A certain pedagogy of our days, however, seems to have completely forgotten this trivial truth. And, instead of forming girls for the role that they will naturally have in society, it forms them precisely as if she were a boy intended in the future to assume the weight and the responsibilities proper to men.

Girls are not meant to travel in teams or battalions the way boys are. The more athletic women become, the less of an elevating influence they are. The boyish girl athlete loses the chance to flower. She becomes a fighter, not a nurturer of individuals and a defender of beauty. Modern girl athletes bring the world down to an infra-human level.

— Comments —

Dan R. writes:

I can’t help but be reminded of the famous line of Gloria Steinem:

“We’re becoming the men we wanted to marry.”

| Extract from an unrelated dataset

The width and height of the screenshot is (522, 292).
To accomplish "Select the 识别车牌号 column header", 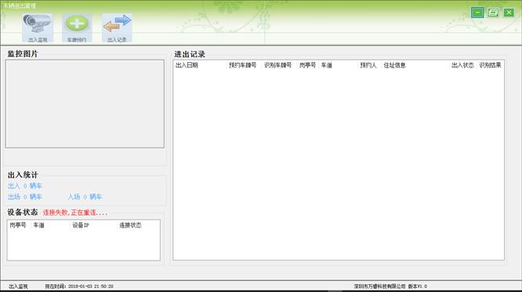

Beginning with Title IX in the early 1970s, women’s sports has been a top-down engineering project.  Oftentimes over the past dozen years it has occurred to me that women athletes are effectively being trained to become warriors–more figuratively than literally–despite the obvious weaknesses of women in actual combat that have been demonstrated in debates on that issue.  And in the economic sphere a comparable effect has taken place, where women are to be treated no differently than if they were men.  Families, children?  Bah!  Send them to daycare!

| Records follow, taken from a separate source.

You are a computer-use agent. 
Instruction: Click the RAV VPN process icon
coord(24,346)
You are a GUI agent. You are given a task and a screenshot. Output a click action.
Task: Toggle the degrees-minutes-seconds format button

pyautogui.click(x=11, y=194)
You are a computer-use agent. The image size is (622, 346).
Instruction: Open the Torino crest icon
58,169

The feminists have insisted they are for individual choice, but their project over the past fifty years has been to elevate the value of women in the workforce and shame those who are not part of the program.  My mother’s seven grandchildren range in age from 22 to 35, and only one is/has a wife who is pregnant.  Word is that she will go back to work ASAP.

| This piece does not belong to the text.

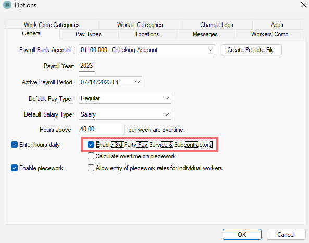The height and width of the screenshot is (243, 309).
Task: Open the Apps tab
Action: (277, 25)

The result is the triumph of “male role envy,” as noted by writer Roger Devlin.  We have become a variant on Scandinavia, in what has been a stunningly depressing feminist victory in my lifetime.

Dec. 18, 2017

Anne writes:

I agree with the main premise of this article, but I think you have taken it a bit too far.  I know you are not saying girls should not play sports, but the article gives that impression.  Raising good Catholic girls today is hard enough without adding more restrictions on mothers, like no sports, travel and polyester for their girls.  This is silly.  These are not moral issues.  Most girls playing sports don’t even come close to the level of aggression you are talking about.

I know many families who have ‘checked out of society’ to preserve their children’s faith.  This has worked for some families, and failed for others, with their children leaving the faith.  I have decided to stay in society and teach my 3 girls good skills at home such as cooking, childcare and sewing, but also allowing them to play sports, travel and go to college.  They all played sports at their traditional Catholic school (wearing polyester culottes).  This has worked out great for them.

A virtue rarely talked about on conservative blogs like this one is prudence.  Being so strict and extreme on girls can do much more harm than good, as I mentioned above seeing so many leave their faith.  I believe the reason girls are going to fail in life is due to sin.  Teaching them to receive the sacraments, pray, and especially to practice the virtue of charity will set them up for success.  I think trying to see the good in others is important also. Like  those girls in the airport that you saw.  Your harsh judgment of them lacks charity.

Why are we blaming those girls for lacking modesty and manners?  We should blame the older generations (yours) who grew up in a more Christian and civilization society and yet failed to pass those lessons on the young.

I think your blog would be better if it offered encouragement and practical ideas for mothers, rather than, as I see in so many conservative blogs, bashing everything they see going on around them.

Laura writes:

I stand by my point. Femininity is too precious to be degraded in this way. It is not uncharitable to care about the effects on those girls. In fact, it is uncharitable to leave them to the principles of a soulless culture.

Ideally, girls would play in modest clothing and with much less aggression than boys.

Laura adds:

Unfortunately, there are many things that deserve bashing in our world. There would be fewer things if there were more bashers.